“Oh, yes, Mother, you are very fine about it, but I know you are thinking how I just shook those tools in your face!” Philip was rather enjoying the joke on himself now. “That chap thought that we’d never notice if he left the tools all right.”

“Drive carefully, Philip, for fear the man did do something to the car.”

“I will, Mother.”

They started down the hill, around curves, across little bridges, where the narrow road like a ribbon wound in and out.

“Suppose the man had trouble again and we should catch up with him,” suggested Betty. “What would we do?”

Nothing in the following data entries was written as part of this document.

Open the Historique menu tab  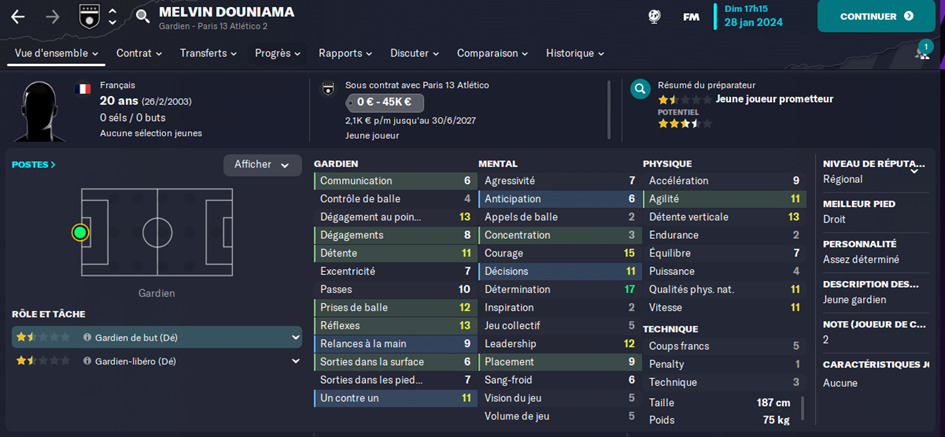pyautogui.click(x=575, y=53)
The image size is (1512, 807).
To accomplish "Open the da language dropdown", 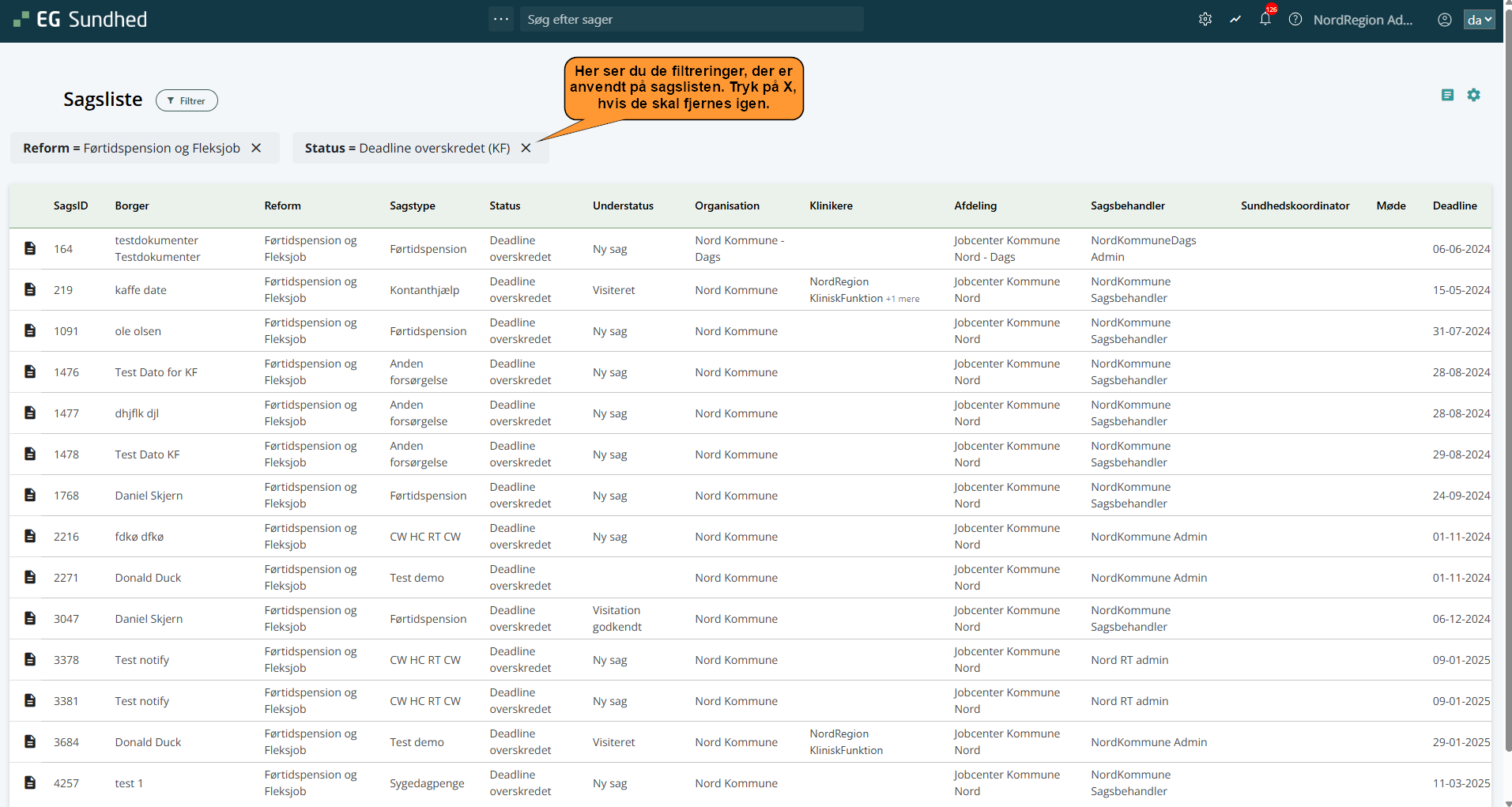I will coord(1480,20).
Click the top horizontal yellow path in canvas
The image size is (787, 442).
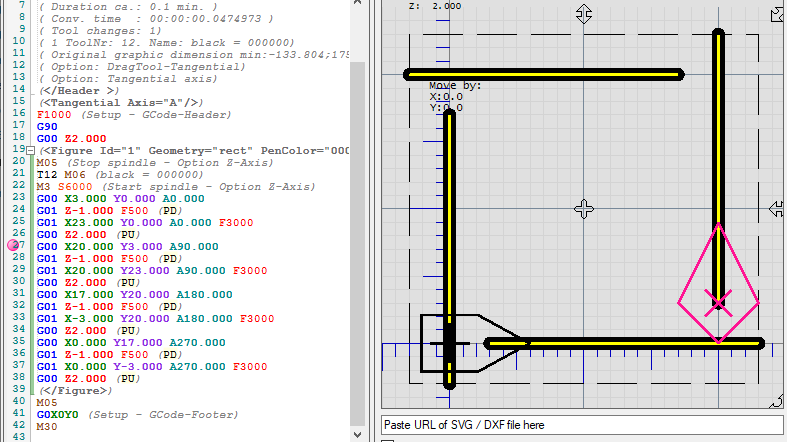pos(545,74)
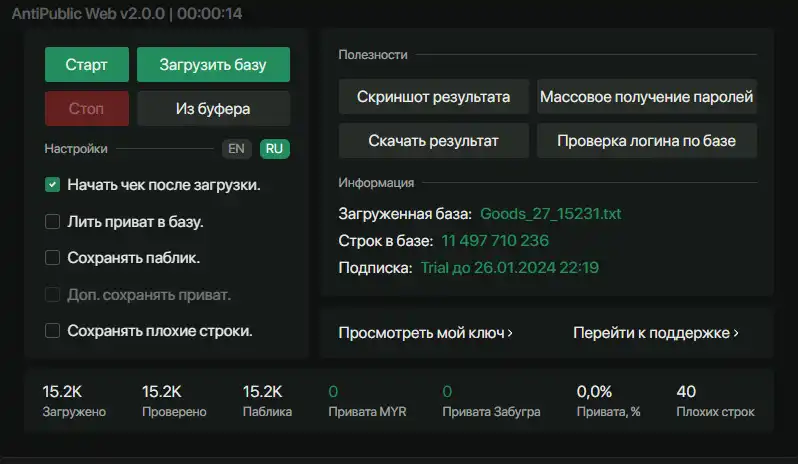The width and height of the screenshot is (798, 464).
Task: Expand Просмотреть мой ключ link
Action: (x=425, y=333)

“Not a thing, Betty,” replied Philip. “He would have a gun. The only way we could really catch him and get our tire would be to get the police after him at some place on the route. You girls need not worry. We are not anxious to take you into trouble. I only want to get on the main road before we have anything happen to a tire.”

“And we are one hundred miles from a town!” said Mrs. Van Buskirk.

“Oh, no, Mother. You are thinking of what I said; but, remember, I mentioned villages. It isn’t that far from a place where we could stay, and I think that it is only a few miles from a village where I could get a tire, or have something fixed if necessary. See, we are in sight of the main road now.”

Philip had scarcely spoken when there was a loud report—then a second.

“There are the tacks, Philip,” said Campbell. “The villain’s plot is bared!”